The necrotic areas are gradually resorbed, while the hypertrophy of the septa, the dilatation of the vessels, and the lessening of the pulp become more and more conspicuous. The follicles undergo fibroid degeneration and become eventually unrecognizable. The final ague cake is made up principally of thickened stroma and dilated vessels; the pulp cells and follicles are reduced to a minimum, and the physiologic function has almost disappeared.
The liver is enlarged and may reach a weight of three or four kilos. Its surface is smooth; its consistence, increased. The capsule is frequently thickened. The cut section varies according to the time that has elapsed since the infection. Regularly pigmented during the acute infection, we see, in the course of time, the pigment lines becomes arranged perilobularly, with the production of a very pretty network.
Shortly after the infection we find microscopically the following (Bignami): The capillaries are devoid of parasites, the endovascular macrophages have disappeared, and the pigment is exclusively in the endothelial and Kupffer's cells. The necrotic parts of the lobules atrophy, and the vessels dilate in consequence.
Later on the lobules get rid of the pigment by means of mononuclear and polymorphonuclear leukocytes, which carry it to the periphery. At the same time regenerative changes are occurring in the liver cells.
As a result of the atrophy and regeneration we find here false angiomata and lymph cysts, there, enormously large lobules. The pigment is carried from the vessels by leukocytes and deposited in the perivascular lymph spaces. The perilobular connective tissue becomes hyperplastic.
Eventually, therefore, we have a large hard liver of reddish color, which, on section, shows conspicuously the granular looking lobules surrounded by their connective tissue stroma. The vessels are dilated ; the amount of blood in the organ is increased, and the pigment is no longer visible.
According to Kelsch and Kiener, a few months after the termination of an infection no pigment can be found in the organs. Bignami likewise observed that after three to four months the greatest portion of the pigment had disappeared.
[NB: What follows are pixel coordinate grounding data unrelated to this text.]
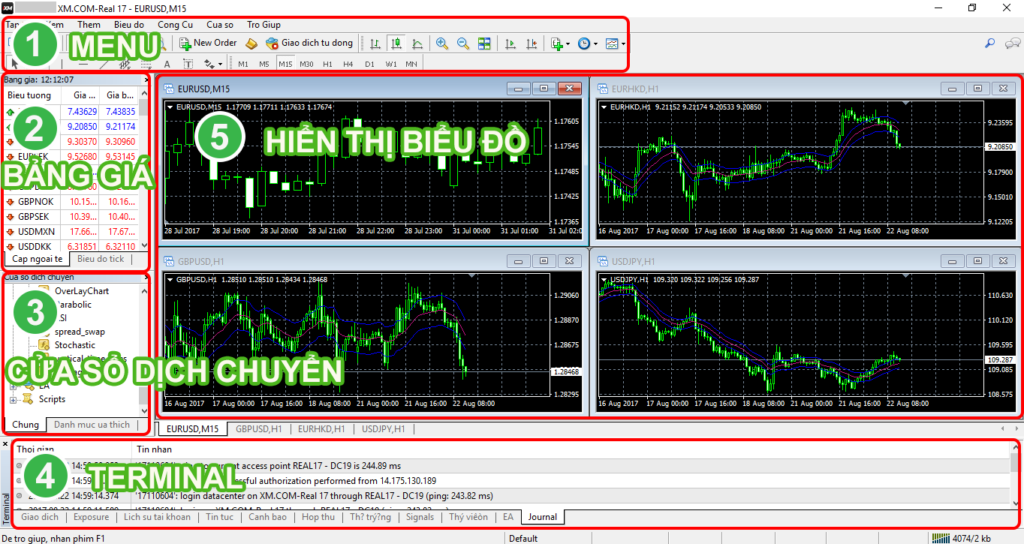Switch to line chart style icon
This screenshot has height=544, width=1024.
(416, 43)
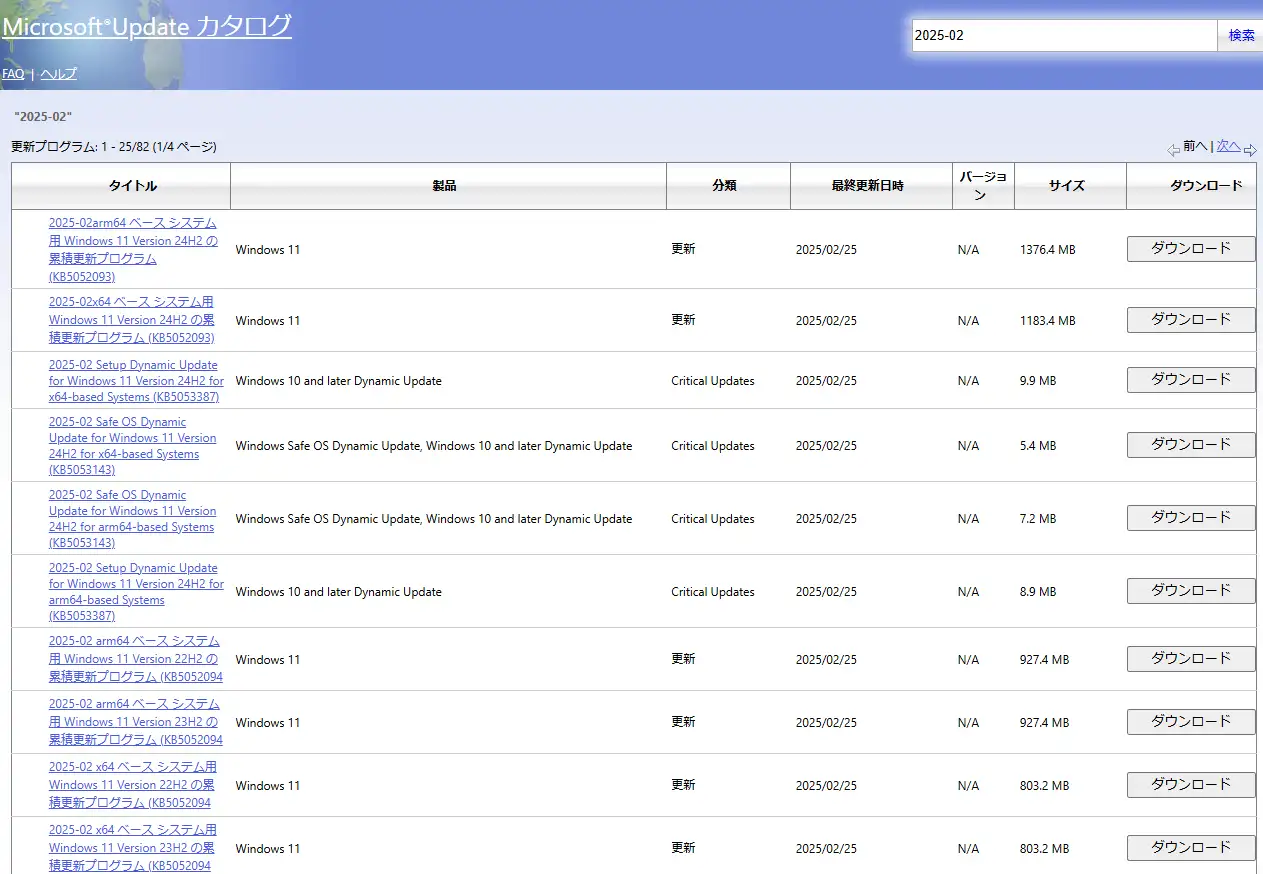This screenshot has height=874, width=1263.
Task: Sort by the 最終更新日時 column header
Action: 867,186

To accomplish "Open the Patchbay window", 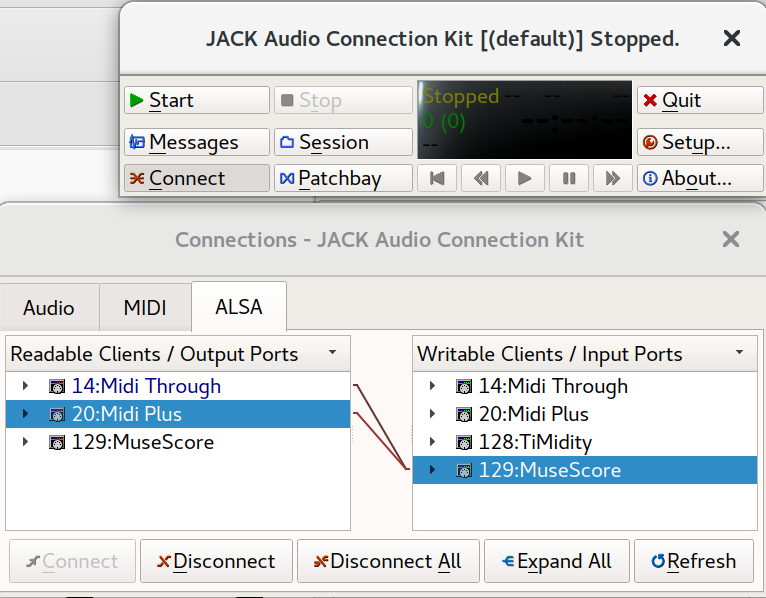I will pyautogui.click(x=343, y=178).
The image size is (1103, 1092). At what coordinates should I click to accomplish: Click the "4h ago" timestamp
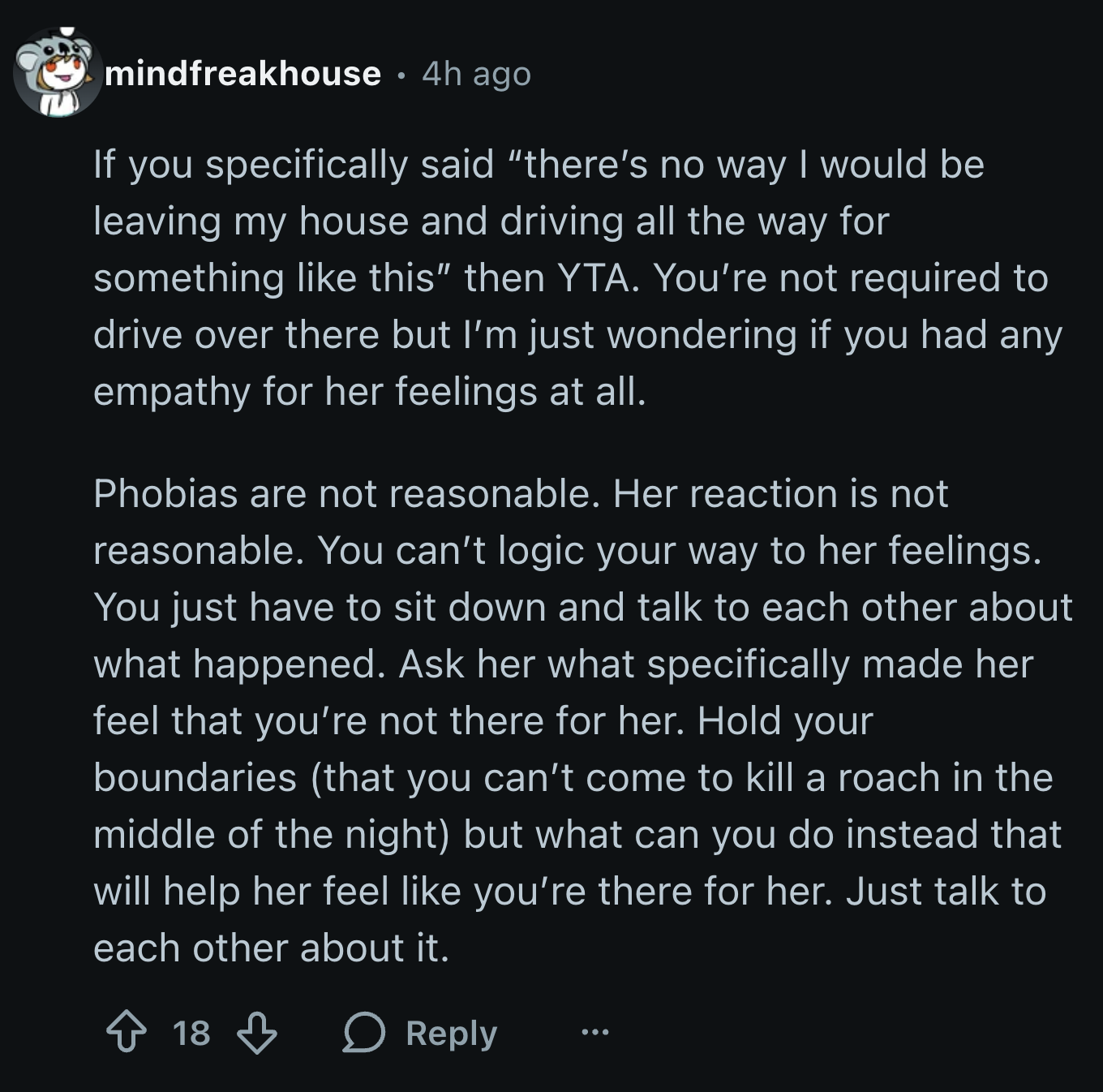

In addition to the three forms of parenchymatous nodular hepatitis (with hyperemia, with cirrhosis, and with adenoma) Kelsch and Kiener differentiate an insular cirrhosis with nodular hepatitis, an insular cirrhosis with diffuse parenchymatous hepatitis, and an annular cirrhosis with parenchymatous hepatitis. Though these cirrhoses have been carefully described by Kelsch and Kiener, we refrain from further details, since they have not, as yet, been generally accepted.
Marchiafava and, according to him, Bignami deny, as we have previously stated, that cirrhosis develops as a result of malaria . They admit a perilobular increase of connective tissue about the individual lobules, but assert, at the same time, that the branches of the portal vein are not only not destroyed, but further developed, while in Laennec's cirrhosis the connective tissue surrounds several lobules at a time and produces strangulation of the portal vessels. Moreover, the liver cells themselves show differences.